Participants were then screened for co-occurring psychiatric disorders using a 9-item depressive disorder questionnaire (known as PHQ-9), in conjunction with a 7-item generalized anxiety disorder scale (known as GAD-7).

Results from the analysis revealed:

  •       48% of patients treating their pain with opioids reported pain levels of 9 to 10, while only 33% of patients treating their pain with medical cannabis reported level of pain of 9 to 10
  •       57.1% of opioid users reported suffering from moderate, moderate to severe, and severe levels of depression
  •       Only 22.3% of medical cannabis users reported suffering from moderate, moderate to severe, and severe levels of depression
  •       48.4% of opioid users reported suffering from moderate, or severe levels of anxiety
  •       Only 21.5% of medical cannabis users reported suffering from moderate, or severe levels of anxiety

In addition, opioid users (OP) reported suffering from depression and anxiety more frequently than medical cannabis (MM) users.

“When comparing individual items in the PHQ-9 questionnaire, patients in the OP group invariably replied “almost every day” more commonly than those in the MM group (for example “how often did you suffer from poor appetite or overeating?”). Patients in the MM group replied “not at all” to all specific PHQ-9 items more commonly than those in the OP group. The same was true for individual items in the GAD-7 (for example, patients in the OP group replied “almost every day” when asked how often they felt “so restless that it is hard to sit still” more often than those in the MM group).”

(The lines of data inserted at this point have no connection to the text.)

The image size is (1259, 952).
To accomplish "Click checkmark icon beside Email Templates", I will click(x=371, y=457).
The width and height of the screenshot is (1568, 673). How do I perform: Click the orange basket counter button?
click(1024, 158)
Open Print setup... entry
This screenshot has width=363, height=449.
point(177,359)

Why is this important? For a country that spends $261 to $300 billion per year on treating pain, according to researchers, medical cannabis could offer a viable alternative treatment option.

Isn’t medical cannabis addictive, too?

For some, swapping opioids for cannabis feels counterintuitive. After all, cannabis was illegal for a long time, and opioids have been coming out of pharmacies for years. So why would medical cannabis suddenly be a better option for some patients?

According to the National Institute on Drug Abuse (NIDA), cannabis does carry a risk of addiction. Approximately 9-17% of users develop some level of dependence from chronic use, though the NIDA notes that dependence is not synonymous with addiction. The actual number of people addicted to cannabis is likely much lower, and the number of known deaths related to cannabis overdose is statistically minimal.

In comparison, opioid overdose is responsible for more than 3 out of 5 drug overdose deaths, according to the Centers for Disease Control (CDC), and opioid deaths have nearly quadrupled since 1999. The ASAM indicates, of the 20.5 million Americans with substance abuse disorders in 2015, 2.5 million of those disorders involved prescription painkillers and/or the opioid, heroin.

Does this make a case for the use of medical cannabis for chronic pain management? If you’re one of the many who suffers from a painful condition, that decision is up to you and your medical provider.

Educate yourself on your options and the risks associated with those choices. Medical cannabis may be a more cost-effective means of managing pain and may provide more mental health benefits, but it might not be right for your situation. Only you and your doctor can make the call.